* _DATA SHOWN_:
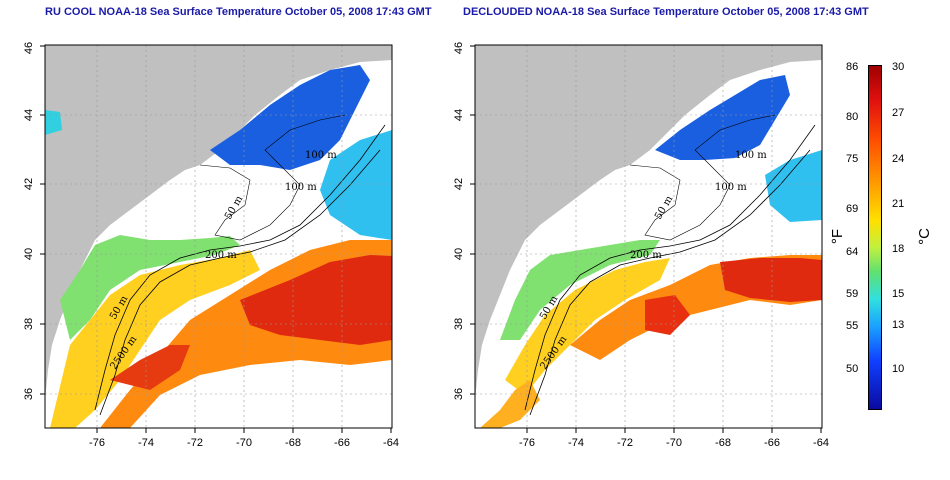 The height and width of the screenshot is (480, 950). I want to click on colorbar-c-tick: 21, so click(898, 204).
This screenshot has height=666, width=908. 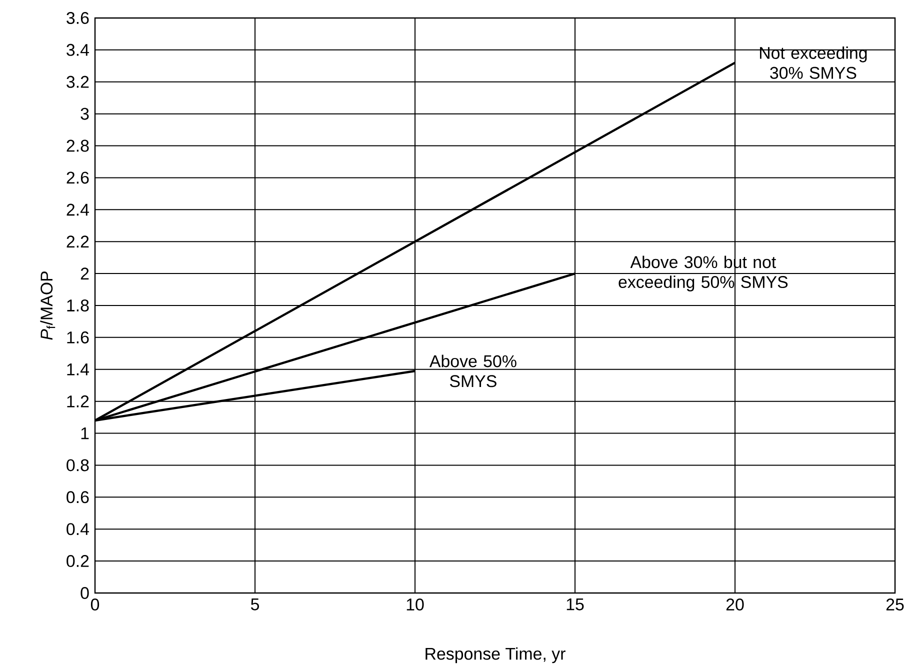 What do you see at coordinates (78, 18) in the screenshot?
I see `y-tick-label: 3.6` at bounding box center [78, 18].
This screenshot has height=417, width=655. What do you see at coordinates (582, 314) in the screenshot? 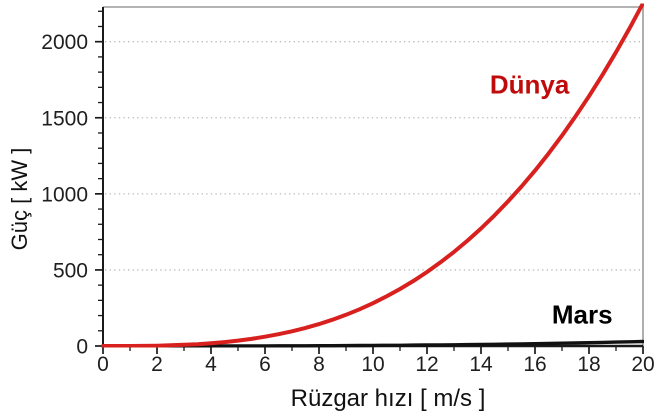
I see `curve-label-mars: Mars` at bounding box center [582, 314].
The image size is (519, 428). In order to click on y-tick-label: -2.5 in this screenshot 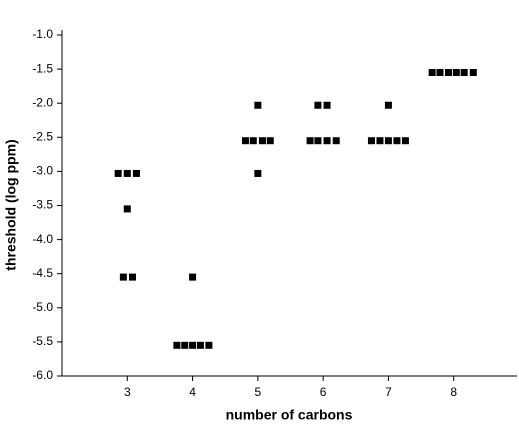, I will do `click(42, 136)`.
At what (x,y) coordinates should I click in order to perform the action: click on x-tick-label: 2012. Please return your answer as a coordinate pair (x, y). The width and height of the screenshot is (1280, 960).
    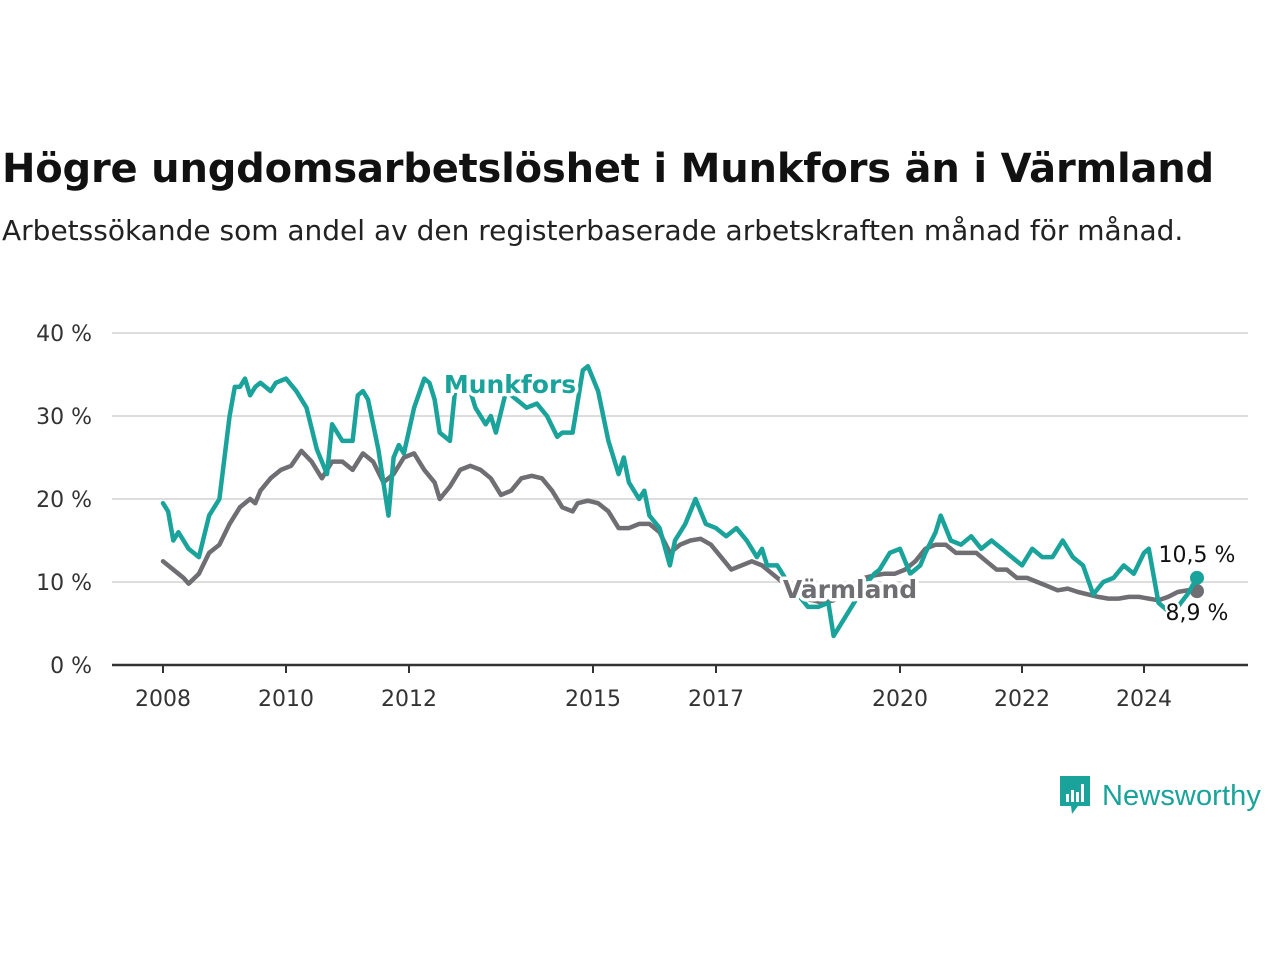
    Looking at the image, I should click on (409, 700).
==
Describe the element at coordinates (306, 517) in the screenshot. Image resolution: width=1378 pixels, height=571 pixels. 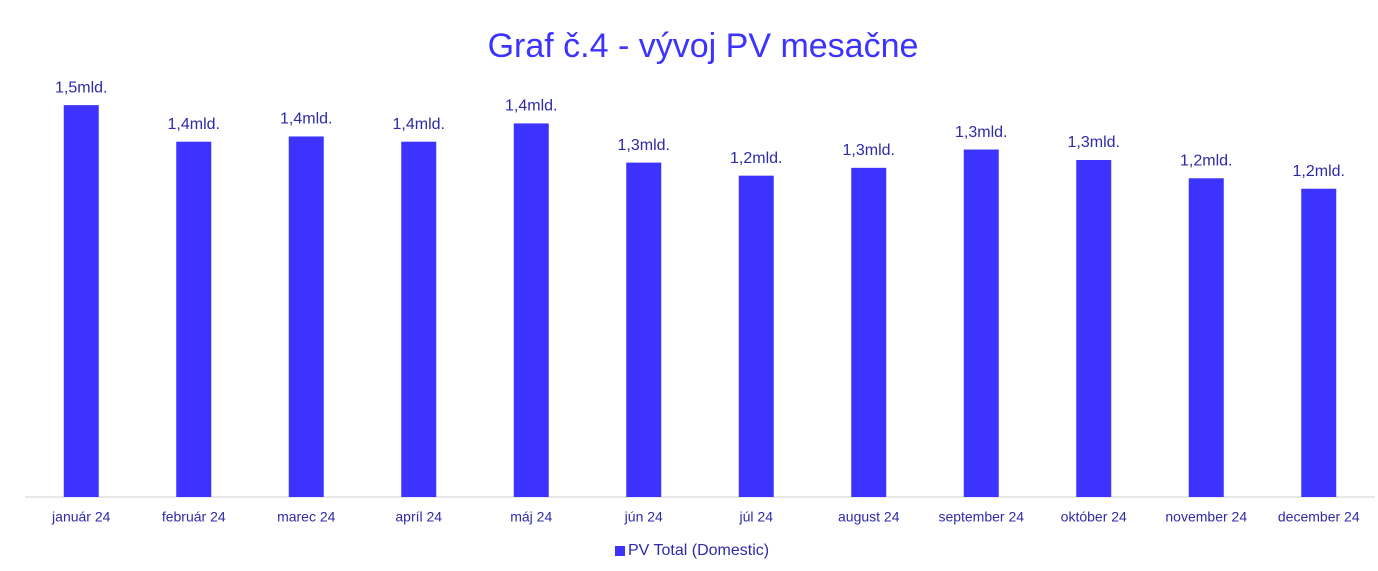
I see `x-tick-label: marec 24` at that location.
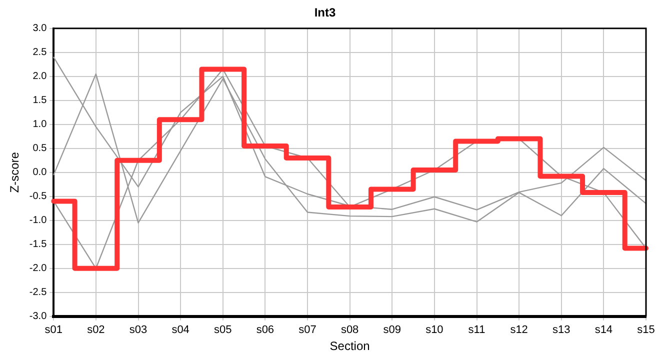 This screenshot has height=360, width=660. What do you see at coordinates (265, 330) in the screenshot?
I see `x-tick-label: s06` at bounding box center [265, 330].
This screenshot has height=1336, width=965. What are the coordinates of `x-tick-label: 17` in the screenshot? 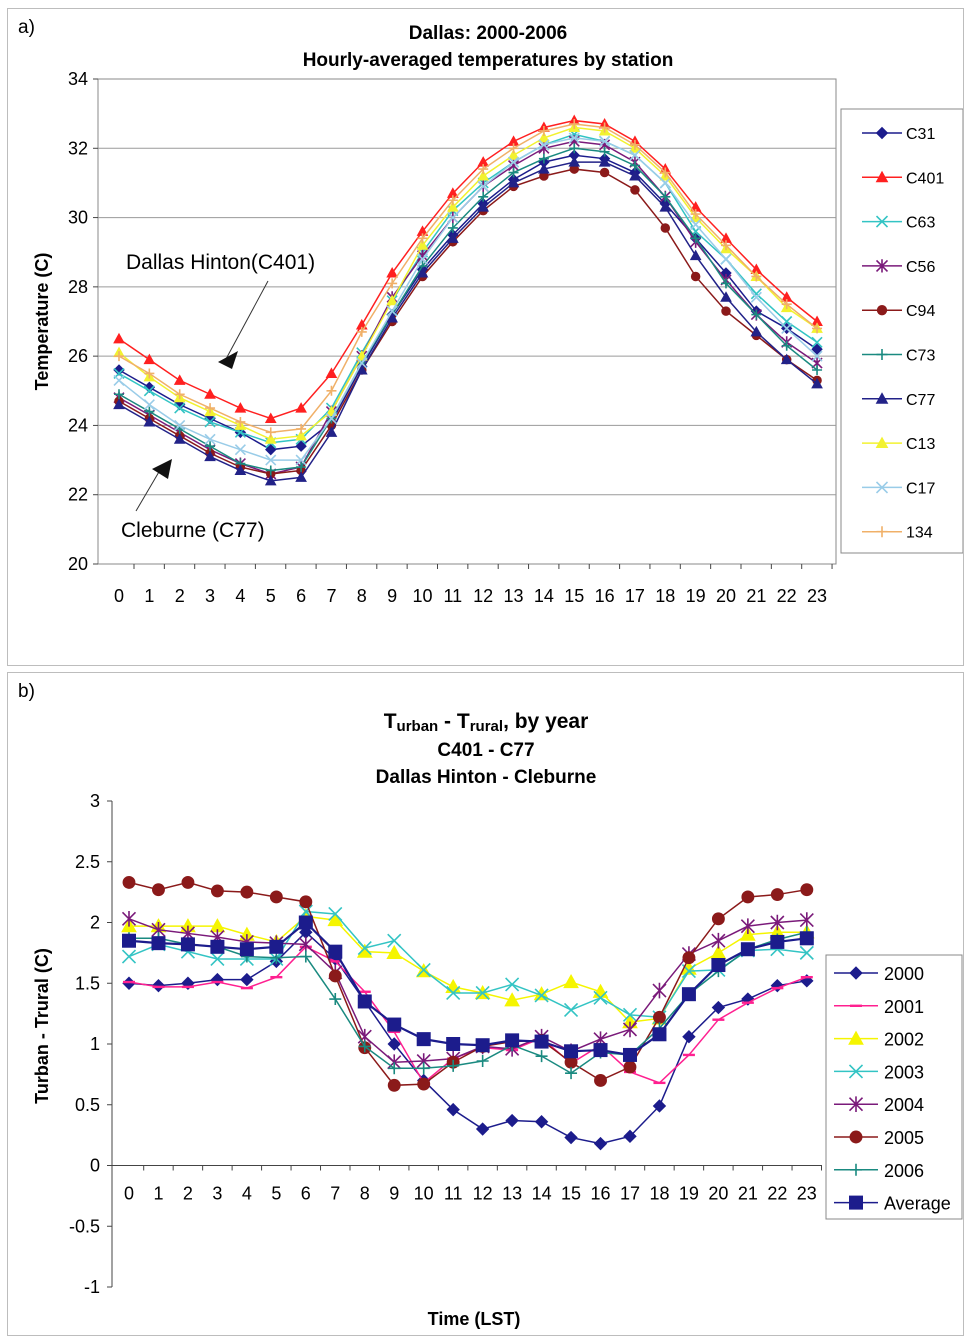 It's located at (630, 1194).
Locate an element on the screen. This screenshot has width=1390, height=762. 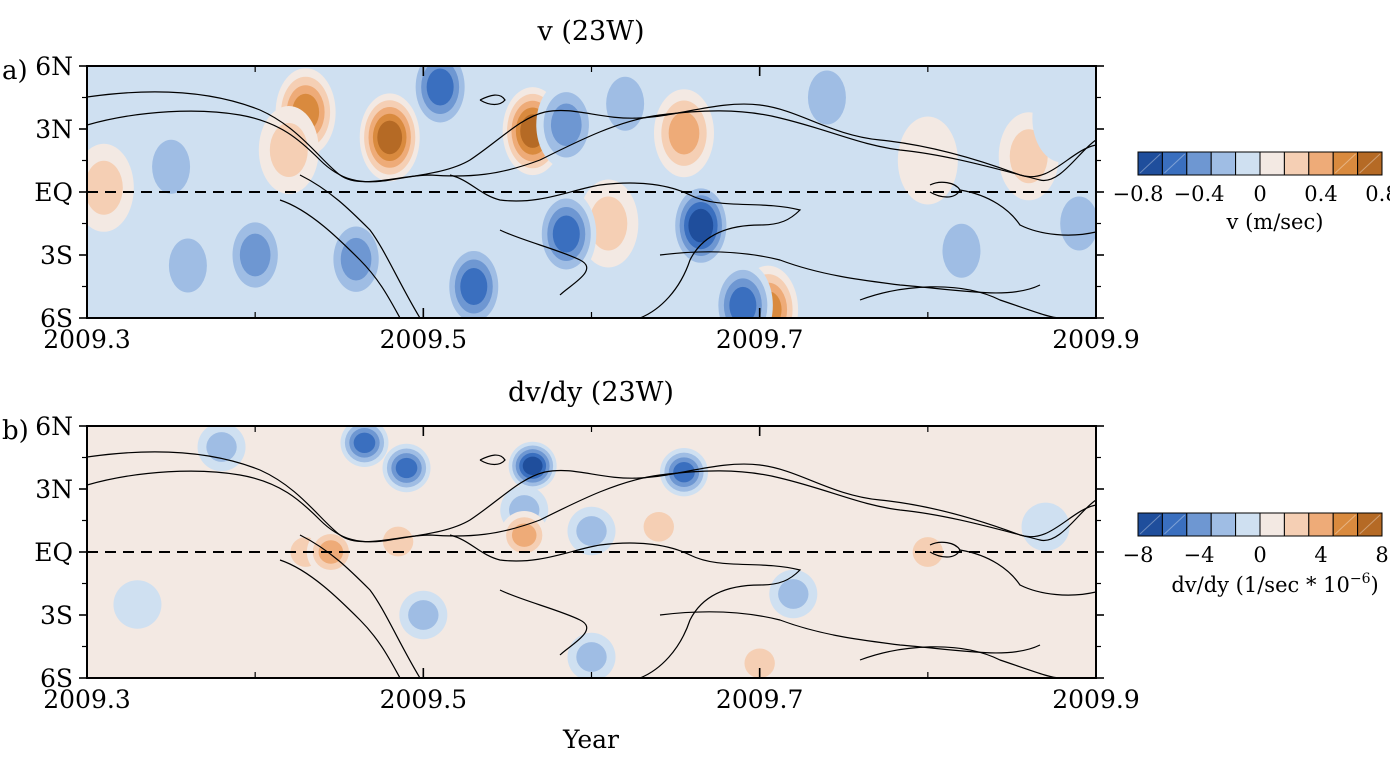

* _TASK DESCRIPTION_: Could you print the lines from the one containing "At what (x,y)" through the one containing "Looking at the", both included, exactly as they stand and without the pictures?

* _OUTPUT OF THE TASK_:
At what (x,y) coordinates should I click in order to perform the action: click on x-tick-label: 2012. Please return your answer as a coordinate pair (x, y). The width and height of the screenshot is (1280, 960).
    Looking at the image, I should click on (409, 700).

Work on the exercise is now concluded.